8 novembre 2017

Escapade romaine

Le Musée romain de Vallon, près d’Avenches, offre une alternative aux après-midis de pluie et de désœuvrement: mosaïques grandeur nature et expo temporaire sur les soins du corps dans l’Antiquité. Détails croustillants!

Mosaïque d'une scène de chasse à l'époque romaine
Mosaïque d'une scène de chasse à l'époque romaine

D’accord, ce n’est ni Pompéi ni la villa du Casale à Piazza Armerina en Sicile. Mais quand même. Le Musée romain de Vallon (FR) recèle aussi son joli lot de mosaïques. Sur le site d’une ancienne demeure romaine du IIIe siècle, deux incroyables pavements ont survécu au temps et à l’incendie: le premier, semblable à un tapis de 6 m sur 3 m, illustre la rencontre de «Bacchus et Ariane». Quant au second, il s’étale sur quelque 100 m2, ce qui en fait la plus grande mosaïque romaine conservée in situ en Suisse: dix médaillons racontent des scènes de chasse, des venatores avec flèches et bouclier, poursuivant ours, biche et autre taureau – les origines de la corrida? Par Jupiter, voilà qui devrait épater les écoliers de 8e année, en pleine découverte de l’Antiquité ou, à défaut, leurs parents…

Et si vraiment les mosaïques laissent les marmots de marbre, un petit tour au premier étage pourrait bien piquer leur curiosité: une expo temporaire sur l’hygiène et la cosmétique fait pénétrer le visiteur dans… la salle de bain des Romains. Les amateurs de selfies et de la moue apprêtée n’ont qu’à bien se tenir! Car que voit-on sur le boudoir latin? Que, à l’époque d’Ovide, on se lavait les dents, on se maquillait et on pratiquait déjà le peeling avec… du nitrate de potassium ou de la farine de fèves. A voir la panoplie de fioles, de petites spatules et autres balsamaires, sûr que le peuple de Rome n’était qu’une légion de coquets. Parmi mille détails croustillants, on apprend entre autres, que les hommes utilisaient davantage le savon que les femmes, que cure-dents et Q-tips figuraient aux deux extrémités du même objet et que l’on se teignait les cheveux en noir avec des décoctions de sangsues. Eh oui, Jules César n’avait rien à envier à David Beckham: il s’épilait les aisselles et les jambes, était glabre et parfumé de la tête aux pieds! L’empereur, un des premiers métrosexuels de l’Histoire? Par Apollon bien rasé, voilà qui change toute la perspective!

___

--- OBJECTIF ---
Répondez à ces questions sur le texte consacré au Musée romain de Vallon.
1. Quelles sont les dimensions du pavement illustrant « Bacchus et Ariane » ?
2. À quel étage se trouve l'exposition temporaire sur l'hygiène et la cosmétique ?
3. Avec quoi se teignait-on les cheveux en noir ?

--- DONNÉES AFFICHÉES ---
___

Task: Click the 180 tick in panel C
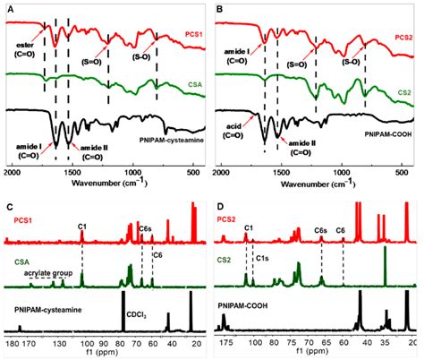(x=12, y=342)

___

--- CORRIGÉ ---
1. 6 m sur 3 m.
2. Au premier étage.
3. Avec des décoctions de sangsues.